L’actuelle contestation conservatrice en France fait réapparaître à la surface des mouvements qui ne relèvent ni de l’UMP ni du Front national. Il s’agit des rejetons de cette droite catholique, intégriste, bourgeoise qui, au fond d’elle-même, n’a jamais accepté la Révolution et la République, pour laquelle la séparation de l’Eglise romaine et de l’Etat français reste un scandaleux divorce. Cette droite traditionaliste applaudissait jadis Pétain avec son retour à la terre, «qui, elle, ne ment pas», et conspuait le général de Gaulle dans son entreprise de décolonisation.

 

Elle est la résurgence de la droite légitimiste que l’on croyait définitivement éteinte par la prépondérance des autres droites, orléaniste (les libéraux ou centristes) et bonapartiste (les héritiers du gaullisme).

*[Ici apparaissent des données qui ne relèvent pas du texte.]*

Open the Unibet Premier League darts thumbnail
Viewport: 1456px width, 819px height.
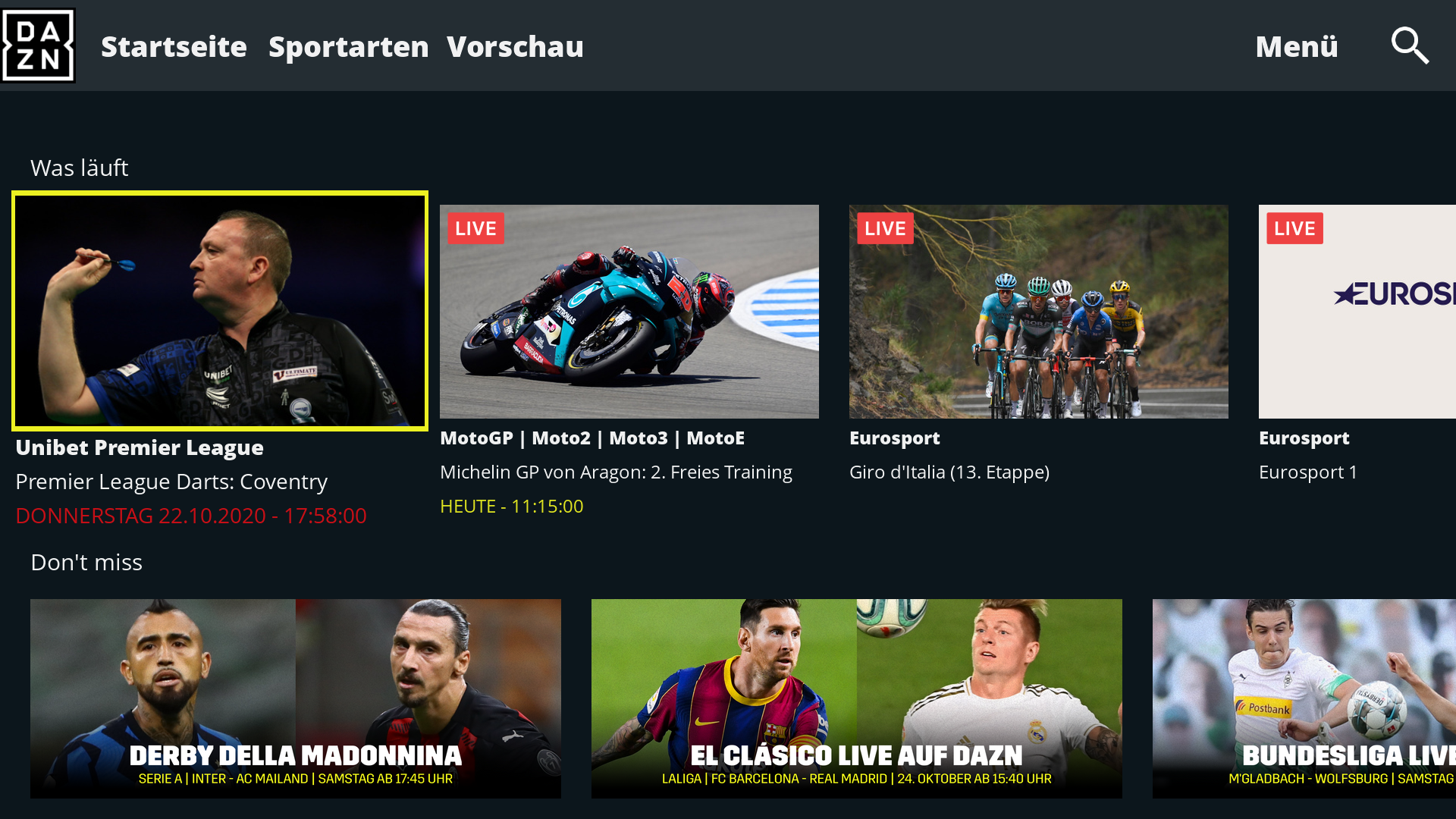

On constate aujourd’hui la persistance de ce phénomène décrit dès 1954 par l’historien René Rémond. Du fait de cette longue histoire, il paraît hasardeux de ne voir en ce contre-Mai 68 qu’une traduction française du Tea Party américain.

 

Les droitistes veulent rompre avec le discours social et laïque de Marine Le Pen, avec laquelle ils se sentent bien peu d’affinités. De même, l’UMP actuelle - qui végète dans l’état de mort cérébrale - ne peut guère leur inspirer que du mépris. Toutefois, comme les gauchistes de jadis, les droitistes ne semblent pas en mesure de créer une force autonome apte à prendre, seule, le commandement de la droite. Selon le politologue Jean-Yves Camus (lire aussi nos éditions de lundi), quelque 5000 militants composent cette mouvance. Ce n’est donc pas à ce niveau que les droitistes vont agir.

 

Ils seront sans doute le moteur - ou l’une de ses pièces essentielles - de la recomposition de la droite. A ce titre, leur action consistera surtout à influencer les partis établis. Après tout, nombre de dirigeants des actuelles formations de la gauche sont d’anciens gauchistes. Pourquoi les droitistes de l’hivernal printemps 2013 ne feraient-ils pas la pluie et le beau temps au sein du Front national, devenu principale force de la droite ou d’une UMP qui renaîtrait de ses cendres? Le courant Gollnisch au sein du FN et la Droite forte, l’une des tendances de l’UMP, sont prêts à les accueillir.